We Are An Accumulation

Surprised, I found myself wiping away tears at times this week while I read Phil Knight's absorbing entrepreneurship memoir, Shoe Dog. Over the weekend, I went to see LaLa Land, and I found myself reflecting, wistful, grateful. Last week, I re-watched Steve Jobs's commencement speech, nodding in agreement.

Poster, There Is No Finish Line, 1977; Designed by John Brown & Partners ; USA; offset lithograph on paper; 56 x 91.3 cm (22 1/16 x 35 15/16 in.); Gift of Various Donors; 1981-29-205. Used per Cooper Hewitt's "Fair Use" guidelines.

Poster, There Is No Finish Line, 1977; Designed by John Brown & Partners ; USA; offset lithograph on paper; 56 x 91.3 cm (22 1/16 x 35 15/16 in.); Gift of Various Donors; 1981-29-205. Used per Cooper Hewitt's "Fair Use" guidelines.
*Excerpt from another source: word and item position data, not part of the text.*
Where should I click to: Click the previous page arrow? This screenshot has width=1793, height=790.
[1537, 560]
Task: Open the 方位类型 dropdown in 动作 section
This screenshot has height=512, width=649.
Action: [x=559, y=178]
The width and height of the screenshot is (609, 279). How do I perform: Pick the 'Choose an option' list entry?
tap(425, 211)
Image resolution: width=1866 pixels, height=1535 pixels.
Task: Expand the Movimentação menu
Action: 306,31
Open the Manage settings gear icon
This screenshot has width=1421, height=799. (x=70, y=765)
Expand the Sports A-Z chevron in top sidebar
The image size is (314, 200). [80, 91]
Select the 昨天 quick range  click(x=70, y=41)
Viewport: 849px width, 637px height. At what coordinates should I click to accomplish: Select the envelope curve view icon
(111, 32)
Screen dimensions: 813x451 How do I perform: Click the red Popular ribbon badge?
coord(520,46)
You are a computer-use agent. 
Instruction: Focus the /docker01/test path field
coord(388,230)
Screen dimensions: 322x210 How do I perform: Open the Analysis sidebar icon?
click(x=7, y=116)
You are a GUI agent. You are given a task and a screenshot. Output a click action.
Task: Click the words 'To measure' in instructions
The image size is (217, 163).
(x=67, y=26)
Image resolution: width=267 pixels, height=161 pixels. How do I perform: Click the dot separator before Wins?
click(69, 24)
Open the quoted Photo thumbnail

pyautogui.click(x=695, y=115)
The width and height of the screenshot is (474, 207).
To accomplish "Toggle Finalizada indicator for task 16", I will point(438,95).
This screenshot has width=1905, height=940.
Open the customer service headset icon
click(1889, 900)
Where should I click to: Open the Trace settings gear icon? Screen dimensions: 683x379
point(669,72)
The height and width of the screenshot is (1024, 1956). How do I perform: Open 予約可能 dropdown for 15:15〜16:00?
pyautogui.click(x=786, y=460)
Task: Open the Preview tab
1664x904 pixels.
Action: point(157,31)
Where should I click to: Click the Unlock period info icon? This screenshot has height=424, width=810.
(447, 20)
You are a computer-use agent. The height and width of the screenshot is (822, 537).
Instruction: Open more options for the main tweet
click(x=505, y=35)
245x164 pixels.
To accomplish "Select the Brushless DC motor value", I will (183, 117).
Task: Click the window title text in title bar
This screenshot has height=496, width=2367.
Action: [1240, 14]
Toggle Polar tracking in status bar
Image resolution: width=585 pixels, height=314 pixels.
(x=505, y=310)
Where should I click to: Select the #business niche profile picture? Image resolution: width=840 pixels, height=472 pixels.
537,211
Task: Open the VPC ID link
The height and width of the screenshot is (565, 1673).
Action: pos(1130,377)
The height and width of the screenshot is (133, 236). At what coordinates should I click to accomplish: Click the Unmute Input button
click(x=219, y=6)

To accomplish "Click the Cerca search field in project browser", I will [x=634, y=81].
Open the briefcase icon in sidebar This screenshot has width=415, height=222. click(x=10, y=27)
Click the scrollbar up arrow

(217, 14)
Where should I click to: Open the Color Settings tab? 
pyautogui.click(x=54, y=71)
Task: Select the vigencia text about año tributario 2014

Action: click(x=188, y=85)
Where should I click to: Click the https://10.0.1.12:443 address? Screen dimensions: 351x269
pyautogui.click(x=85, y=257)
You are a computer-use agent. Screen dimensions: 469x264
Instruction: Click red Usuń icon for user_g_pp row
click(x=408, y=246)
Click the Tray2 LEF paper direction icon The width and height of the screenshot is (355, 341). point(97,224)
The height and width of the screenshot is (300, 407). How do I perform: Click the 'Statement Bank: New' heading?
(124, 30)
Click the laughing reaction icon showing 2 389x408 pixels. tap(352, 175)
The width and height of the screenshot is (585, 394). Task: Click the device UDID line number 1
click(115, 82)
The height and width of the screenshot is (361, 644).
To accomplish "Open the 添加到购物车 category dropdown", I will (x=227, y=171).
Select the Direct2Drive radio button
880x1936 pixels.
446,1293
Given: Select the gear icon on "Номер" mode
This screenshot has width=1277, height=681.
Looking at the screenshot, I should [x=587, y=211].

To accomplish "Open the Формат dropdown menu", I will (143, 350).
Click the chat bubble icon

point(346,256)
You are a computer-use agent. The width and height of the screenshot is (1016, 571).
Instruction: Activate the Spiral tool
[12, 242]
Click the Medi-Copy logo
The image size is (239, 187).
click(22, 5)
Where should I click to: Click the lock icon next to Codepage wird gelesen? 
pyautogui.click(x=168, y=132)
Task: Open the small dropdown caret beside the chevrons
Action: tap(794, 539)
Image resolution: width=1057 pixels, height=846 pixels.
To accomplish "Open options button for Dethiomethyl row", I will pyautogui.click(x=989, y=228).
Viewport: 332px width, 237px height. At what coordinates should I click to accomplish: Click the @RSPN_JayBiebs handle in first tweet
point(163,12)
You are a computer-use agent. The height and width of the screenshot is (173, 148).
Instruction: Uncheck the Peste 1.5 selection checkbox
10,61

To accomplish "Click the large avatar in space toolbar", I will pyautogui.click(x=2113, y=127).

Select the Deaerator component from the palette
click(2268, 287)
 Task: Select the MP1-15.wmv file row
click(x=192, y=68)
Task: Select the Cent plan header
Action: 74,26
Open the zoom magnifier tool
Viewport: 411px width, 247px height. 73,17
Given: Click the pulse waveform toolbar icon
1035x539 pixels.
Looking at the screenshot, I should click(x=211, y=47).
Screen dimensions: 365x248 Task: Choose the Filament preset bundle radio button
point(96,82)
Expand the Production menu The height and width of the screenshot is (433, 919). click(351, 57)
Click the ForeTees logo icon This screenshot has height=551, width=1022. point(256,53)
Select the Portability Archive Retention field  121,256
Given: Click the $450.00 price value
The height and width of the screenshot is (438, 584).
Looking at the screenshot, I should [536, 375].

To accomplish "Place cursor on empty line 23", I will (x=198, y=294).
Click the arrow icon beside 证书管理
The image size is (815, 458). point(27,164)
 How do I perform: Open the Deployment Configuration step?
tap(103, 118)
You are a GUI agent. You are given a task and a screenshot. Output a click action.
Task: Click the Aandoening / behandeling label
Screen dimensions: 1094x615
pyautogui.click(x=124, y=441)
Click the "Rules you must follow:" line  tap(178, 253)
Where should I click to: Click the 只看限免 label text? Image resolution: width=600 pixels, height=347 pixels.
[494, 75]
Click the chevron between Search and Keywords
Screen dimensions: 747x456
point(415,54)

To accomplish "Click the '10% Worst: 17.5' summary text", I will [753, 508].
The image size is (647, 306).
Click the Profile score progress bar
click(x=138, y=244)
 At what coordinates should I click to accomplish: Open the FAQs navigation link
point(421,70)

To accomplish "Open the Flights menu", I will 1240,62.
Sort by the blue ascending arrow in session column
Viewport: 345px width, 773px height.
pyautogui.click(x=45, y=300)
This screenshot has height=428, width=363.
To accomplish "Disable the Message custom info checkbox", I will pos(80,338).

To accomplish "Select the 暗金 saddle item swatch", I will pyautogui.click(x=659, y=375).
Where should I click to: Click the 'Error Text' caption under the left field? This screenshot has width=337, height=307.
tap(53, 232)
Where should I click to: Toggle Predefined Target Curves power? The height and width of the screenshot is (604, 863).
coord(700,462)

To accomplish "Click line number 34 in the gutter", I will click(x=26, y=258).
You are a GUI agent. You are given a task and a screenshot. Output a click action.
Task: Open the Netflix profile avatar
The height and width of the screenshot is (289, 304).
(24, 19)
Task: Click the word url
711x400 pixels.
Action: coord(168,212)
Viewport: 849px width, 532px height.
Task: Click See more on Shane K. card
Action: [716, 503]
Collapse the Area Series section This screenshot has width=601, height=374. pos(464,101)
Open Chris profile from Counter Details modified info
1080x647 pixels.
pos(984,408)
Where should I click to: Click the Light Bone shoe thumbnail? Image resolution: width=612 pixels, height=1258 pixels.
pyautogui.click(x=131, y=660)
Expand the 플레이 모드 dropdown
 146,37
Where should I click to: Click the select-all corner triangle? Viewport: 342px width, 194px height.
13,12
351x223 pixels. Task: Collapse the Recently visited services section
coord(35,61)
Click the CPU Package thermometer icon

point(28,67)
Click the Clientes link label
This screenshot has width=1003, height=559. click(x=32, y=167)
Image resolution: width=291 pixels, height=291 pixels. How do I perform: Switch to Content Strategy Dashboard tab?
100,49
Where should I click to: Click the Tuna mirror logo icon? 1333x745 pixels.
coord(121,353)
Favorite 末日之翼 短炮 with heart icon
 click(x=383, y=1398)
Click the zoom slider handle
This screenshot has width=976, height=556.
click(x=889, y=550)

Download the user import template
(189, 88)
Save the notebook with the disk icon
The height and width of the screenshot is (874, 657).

There are relevant takeaways from each, but what resonated most for me was how little details signal profound reverberations years later. For instance, Knight told the story of one of the key figures in the rise of Nike who caught small marine life in a pneumatic suction tube. The tube is not mentioned again, but I couldn't help but think that this was the inspiration for the shoe tubes at Nike Stores decades later. In fact, Knight is clear throughout the tale of Nike's glacial rise: the little moments, happenstances, coincidences, collisions ALL accumulate and contribute to the "end product," which is a misnomer, because, to take a Nike slogan, "there is no finish line."

LaLa Land, meanwhile, plays with our expectations of Hollywood musicals, gender roles, stereotypes, creativity, American optimism, art itself, and draws on the familiar to create something altogether fresh. And, here, too, little things: a car horn, a repeated musical hook, become so much more.

I was reminded of my short time Los Angeles, just a year out of college, and I planned to be a movie writer/director. A famous actor had a charity, and the Executive Director of the charity offered me a job to be her right-hand man. But my girlfriend at the time, my future wife, did not want to live in LA and asked where else I could do film. "New York," I said. And I did, and I didn't look back. And I am the accumulation of all that came before Los Angeles and all that has come since in New York. And it does no good imagining "What if?" The Butterfly Effect: surely I would not be where I am if we stayed in LA. Or if--shudder to think--I stayed, and we broke up. I remember telling the Executive Director, "I care more about my life than my livelihood. And I see my life with my girlfriend." Smart move.

As for Jobs, I can't say that I admired him during his life--I have always thought Bill Gates deserved more admiration--but I loved his commencement speech. Especially when he talked about learning calligraphy at Reed College. In the 2nd grade, my teacher taught us calligraphy, and I can't help but think my love of typefaces and elegant handwriting and permanent pens and India ink trace all the way back to my luck in landing in a calligraphy class as a 7 year old. This is what I mean about being an accumulation. Jobs said: "None of this had even a hope of any practical application in my life. But 10 years later, when we were designing the first Macintosh computer, it all came back to me. And we designed it all into the Mac."

We never stop becoming as long as we live. Whether or not we are aware of the accumulation.